| Your assignment |
Reproduce each of the following items line for line, without changing anything.

───── Records

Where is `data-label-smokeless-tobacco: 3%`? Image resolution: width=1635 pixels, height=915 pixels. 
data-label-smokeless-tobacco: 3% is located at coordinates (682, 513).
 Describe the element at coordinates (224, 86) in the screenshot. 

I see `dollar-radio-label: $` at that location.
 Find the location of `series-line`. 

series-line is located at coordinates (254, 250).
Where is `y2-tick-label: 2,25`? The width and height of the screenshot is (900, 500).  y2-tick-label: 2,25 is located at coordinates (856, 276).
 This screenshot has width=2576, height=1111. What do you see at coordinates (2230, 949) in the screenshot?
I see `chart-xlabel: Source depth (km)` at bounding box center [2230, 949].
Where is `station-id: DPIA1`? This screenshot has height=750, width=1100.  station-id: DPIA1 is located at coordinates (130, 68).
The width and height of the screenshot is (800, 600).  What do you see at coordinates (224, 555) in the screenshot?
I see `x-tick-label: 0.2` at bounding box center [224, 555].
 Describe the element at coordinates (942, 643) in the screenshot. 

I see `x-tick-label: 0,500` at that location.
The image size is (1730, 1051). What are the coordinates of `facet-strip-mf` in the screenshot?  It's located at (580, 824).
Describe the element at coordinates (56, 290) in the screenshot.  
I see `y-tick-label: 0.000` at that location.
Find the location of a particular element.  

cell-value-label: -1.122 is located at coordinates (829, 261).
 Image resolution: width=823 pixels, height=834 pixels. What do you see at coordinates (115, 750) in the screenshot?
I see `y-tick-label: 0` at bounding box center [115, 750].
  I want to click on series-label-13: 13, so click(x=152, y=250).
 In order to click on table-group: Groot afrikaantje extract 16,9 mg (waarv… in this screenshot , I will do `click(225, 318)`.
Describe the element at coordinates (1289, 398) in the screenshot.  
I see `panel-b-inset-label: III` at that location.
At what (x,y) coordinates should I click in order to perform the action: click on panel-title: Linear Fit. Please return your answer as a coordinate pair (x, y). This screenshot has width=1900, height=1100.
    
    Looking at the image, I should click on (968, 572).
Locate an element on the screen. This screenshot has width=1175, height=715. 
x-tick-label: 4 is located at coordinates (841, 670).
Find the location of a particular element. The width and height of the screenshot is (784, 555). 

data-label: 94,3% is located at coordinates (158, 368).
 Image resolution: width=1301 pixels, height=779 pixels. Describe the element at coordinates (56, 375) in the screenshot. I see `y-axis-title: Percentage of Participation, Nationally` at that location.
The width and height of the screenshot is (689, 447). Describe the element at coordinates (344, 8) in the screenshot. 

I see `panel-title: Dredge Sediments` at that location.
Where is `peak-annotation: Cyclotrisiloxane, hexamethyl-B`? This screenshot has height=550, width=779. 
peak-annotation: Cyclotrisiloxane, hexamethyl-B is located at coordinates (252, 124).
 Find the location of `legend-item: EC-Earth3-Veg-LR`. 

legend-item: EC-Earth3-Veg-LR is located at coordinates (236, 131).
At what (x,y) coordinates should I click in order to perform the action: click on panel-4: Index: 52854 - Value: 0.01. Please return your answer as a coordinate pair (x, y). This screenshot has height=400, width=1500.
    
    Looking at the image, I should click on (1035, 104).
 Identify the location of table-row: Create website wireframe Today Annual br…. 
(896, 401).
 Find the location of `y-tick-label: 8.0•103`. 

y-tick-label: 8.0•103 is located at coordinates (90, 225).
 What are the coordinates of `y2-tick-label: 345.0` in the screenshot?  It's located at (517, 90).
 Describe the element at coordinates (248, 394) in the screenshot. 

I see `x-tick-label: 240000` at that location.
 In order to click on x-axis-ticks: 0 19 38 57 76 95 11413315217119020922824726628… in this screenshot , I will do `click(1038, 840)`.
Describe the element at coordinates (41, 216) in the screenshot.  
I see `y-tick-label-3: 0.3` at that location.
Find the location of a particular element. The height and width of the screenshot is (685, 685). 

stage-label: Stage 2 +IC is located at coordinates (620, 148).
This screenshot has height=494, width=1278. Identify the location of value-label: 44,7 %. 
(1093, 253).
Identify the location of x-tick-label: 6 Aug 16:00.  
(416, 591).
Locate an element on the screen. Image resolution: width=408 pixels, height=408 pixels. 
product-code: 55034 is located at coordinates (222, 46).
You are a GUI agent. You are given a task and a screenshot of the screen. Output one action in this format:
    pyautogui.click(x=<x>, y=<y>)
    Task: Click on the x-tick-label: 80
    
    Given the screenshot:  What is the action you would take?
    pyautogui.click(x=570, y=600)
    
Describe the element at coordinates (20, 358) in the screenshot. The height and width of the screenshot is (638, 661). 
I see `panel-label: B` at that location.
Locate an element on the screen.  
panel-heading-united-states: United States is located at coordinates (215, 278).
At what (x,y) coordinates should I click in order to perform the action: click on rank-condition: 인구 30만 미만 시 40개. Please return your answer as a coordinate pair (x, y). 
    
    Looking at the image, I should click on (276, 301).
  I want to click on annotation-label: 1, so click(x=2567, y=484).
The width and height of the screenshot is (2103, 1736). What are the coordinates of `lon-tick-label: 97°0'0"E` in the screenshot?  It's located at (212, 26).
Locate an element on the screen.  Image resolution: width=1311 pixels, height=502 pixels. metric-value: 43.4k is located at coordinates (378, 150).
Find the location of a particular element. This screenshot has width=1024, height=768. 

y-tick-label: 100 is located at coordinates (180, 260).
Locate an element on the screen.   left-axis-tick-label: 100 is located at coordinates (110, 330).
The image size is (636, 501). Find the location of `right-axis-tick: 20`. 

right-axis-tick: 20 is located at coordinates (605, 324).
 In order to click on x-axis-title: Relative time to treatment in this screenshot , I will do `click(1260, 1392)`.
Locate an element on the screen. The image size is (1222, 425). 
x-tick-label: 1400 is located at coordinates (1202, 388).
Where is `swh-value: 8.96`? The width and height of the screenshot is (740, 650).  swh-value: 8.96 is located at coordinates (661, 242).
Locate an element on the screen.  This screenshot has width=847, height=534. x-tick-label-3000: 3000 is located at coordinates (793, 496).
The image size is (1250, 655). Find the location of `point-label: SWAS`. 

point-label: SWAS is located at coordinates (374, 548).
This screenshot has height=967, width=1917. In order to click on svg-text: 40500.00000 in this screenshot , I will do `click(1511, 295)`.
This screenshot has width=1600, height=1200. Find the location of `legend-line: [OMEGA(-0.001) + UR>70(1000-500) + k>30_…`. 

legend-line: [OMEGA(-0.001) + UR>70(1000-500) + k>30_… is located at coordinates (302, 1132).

──────────

| Answer space |
Where is `data-label-smokeless-tobacco: 3%`? Image resolution: width=1635 pixels, height=915 pixels. 
data-label-smokeless-tobacco: 3% is located at coordinates (682, 513).
 Describe the element at coordinates (224, 86) in the screenshot. 

I see `dollar-radio-label: $` at that location.
 Find the location of `series-line`. 

series-line is located at coordinates (254, 250).
Where is `y2-tick-label: 2,25`? The width and height of the screenshot is (900, 500).  y2-tick-label: 2,25 is located at coordinates (856, 276).
 This screenshot has width=2576, height=1111. What do you see at coordinates (2230, 949) in the screenshot?
I see `chart-xlabel: Source depth (km)` at bounding box center [2230, 949].
Where is `station-id: DPIA1`? This screenshot has height=750, width=1100.  station-id: DPIA1 is located at coordinates (130, 68).
The width and height of the screenshot is (800, 600).  What do you see at coordinates (224, 555) in the screenshot?
I see `x-tick-label: 0.2` at bounding box center [224, 555].
 Describe the element at coordinates (942, 643) in the screenshot. 

I see `x-tick-label: 0,500` at that location.
The image size is (1730, 1051). What are the coordinates of `facet-strip-mf` in the screenshot?  It's located at (580, 824).
Describe the element at coordinates (56, 290) in the screenshot.  
I see `y-tick-label: 0.000` at that location.
Find the location of a particular element.  

cell-value-label: -1.122 is located at coordinates (829, 261).
 Image resolution: width=823 pixels, height=834 pixels. What do you see at coordinates (115, 750) in the screenshot?
I see `y-tick-label: 0` at bounding box center [115, 750].
  I want to click on series-label-13: 13, so click(x=152, y=250).
 In order to click on table-group: Groot afrikaantje extract 16,9 mg (waarv… in this screenshot , I will do `click(225, 318)`.
Describe the element at coordinates (1289, 398) in the screenshot.  
I see `panel-b-inset-label: III` at that location.
At what (x,y) coordinates should I click in order to perform the action: click on panel-title: Linear Fit. Please return your answer as a coordinate pair (x, y). This screenshot has width=1900, height=1100.
    
    Looking at the image, I should click on (968, 572).
Locate an element on the screen. This screenshot has width=1175, height=715. 
x-tick-label: 4 is located at coordinates (841, 670).
Find the location of a particular element. The width and height of the screenshot is (784, 555). 

data-label: 94,3% is located at coordinates (158, 368).
 Image resolution: width=1301 pixels, height=779 pixels. Describe the element at coordinates (56, 375) in the screenshot. I see `y-axis-title: Percentage of Participation, Nationally` at that location.
The width and height of the screenshot is (689, 447). Describe the element at coordinates (344, 8) in the screenshot. 

I see `panel-title: Dredge Sediments` at that location.
Where is `peak-annotation: Cyclotrisiloxane, hexamethyl-B`? This screenshot has height=550, width=779. 
peak-annotation: Cyclotrisiloxane, hexamethyl-B is located at coordinates (252, 124).
 Find the location of `legend-item: EC-Earth3-Veg-LR`. 

legend-item: EC-Earth3-Veg-LR is located at coordinates (236, 131).
At what (x,y) coordinates should I click in order to perform the action: click on panel-4: Index: 52854 - Value: 0.01. Please return your answer as a coordinate pair (x, y). This screenshot has height=400, width=1500.
    
    Looking at the image, I should click on (1035, 104).
 Identify the location of table-row: Create website wireframe Today Annual br…. 
(896, 401).
 Find the location of `y-tick-label: 8.0•103`. 

y-tick-label: 8.0•103 is located at coordinates (90, 225).
 What are the coordinates of `y2-tick-label: 345.0` in the screenshot?  It's located at (517, 90).
 Describe the element at coordinates (248, 394) in the screenshot. 

I see `x-tick-label: 240000` at that location.
 In order to click on x-axis-ticks: 0 19 38 57 76 95 11413315217119020922824726628… in this screenshot , I will do `click(1038, 840)`.
Describe the element at coordinates (41, 216) in the screenshot.  
I see `y-tick-label-3: 0.3` at that location.
Find the location of a particular element. The height and width of the screenshot is (685, 685). 

stage-label: Stage 2 +IC is located at coordinates (620, 148).
This screenshot has height=494, width=1278. Identify the location of value-label: 44,7 %. 
(1093, 253).
Identify the location of x-tick-label: 6 Aug 16:00.  
(416, 591).
Locate an element on the screen. Image resolution: width=408 pixels, height=408 pixels. 
product-code: 55034 is located at coordinates (222, 46).
You are a GUI agent. You are given a task and a screenshot of the screen. Output one action in this format:
    pyautogui.click(x=<x>, y=<y>)
    Task: Click on the x-tick-label: 80
    
    Given the screenshot:  What is the action you would take?
    pyautogui.click(x=570, y=600)
    
Describe the element at coordinates (20, 358) in the screenshot. The height and width of the screenshot is (638, 661). 
I see `panel-label: B` at that location.
Locate an element on the screen.  
panel-heading-united-states: United States is located at coordinates (215, 278).
At what (x,y) coordinates should I click in order to perform the action: click on rank-condition: 인구 30만 미만 시 40개. Please return your answer as a coordinate pair (x, y). 
    
    Looking at the image, I should click on (276, 301).
  I want to click on annotation-label: 1, so click(x=2567, y=484).
The width and height of the screenshot is (2103, 1736). What are the coordinates of `lon-tick-label: 97°0'0"E` in the screenshot?  It's located at (212, 26).
Locate an element on the screen.  Image resolution: width=1311 pixels, height=502 pixels. metric-value: 43.4k is located at coordinates (378, 150).
Find the location of a particular element. This screenshot has width=1024, height=768. 

y-tick-label: 100 is located at coordinates (180, 260).
Locate an element on the screen.   left-axis-tick-label: 100 is located at coordinates (110, 330).
The image size is (636, 501). Find the location of `right-axis-tick: 20`. 

right-axis-tick: 20 is located at coordinates (605, 324).
 In order to click on x-axis-title: Relative time to treatment in this screenshot , I will do `click(1260, 1392)`.
Locate an element on the screen. The image size is (1222, 425). 
x-tick-label: 1400 is located at coordinates (1202, 388).
Where is `swh-value: 8.96`? The width and height of the screenshot is (740, 650).  swh-value: 8.96 is located at coordinates (661, 242).
Locate an element on the screen.  This screenshot has width=847, height=534. x-tick-label-3000: 3000 is located at coordinates (793, 496).
The image size is (1250, 655). Find the location of `point-label: SWAS`. 

point-label: SWAS is located at coordinates (374, 548).
This screenshot has height=967, width=1917. In order to click on svg-text: 40500.00000 in this screenshot , I will do `click(1511, 295)`.
This screenshot has width=1600, height=1200. Find the location of `legend-line: [OMEGA(-0.001) + UR>70(1000-500) + k>30_…`. 

legend-line: [OMEGA(-0.001) + UR>70(1000-500) + k>30_… is located at coordinates (302, 1132).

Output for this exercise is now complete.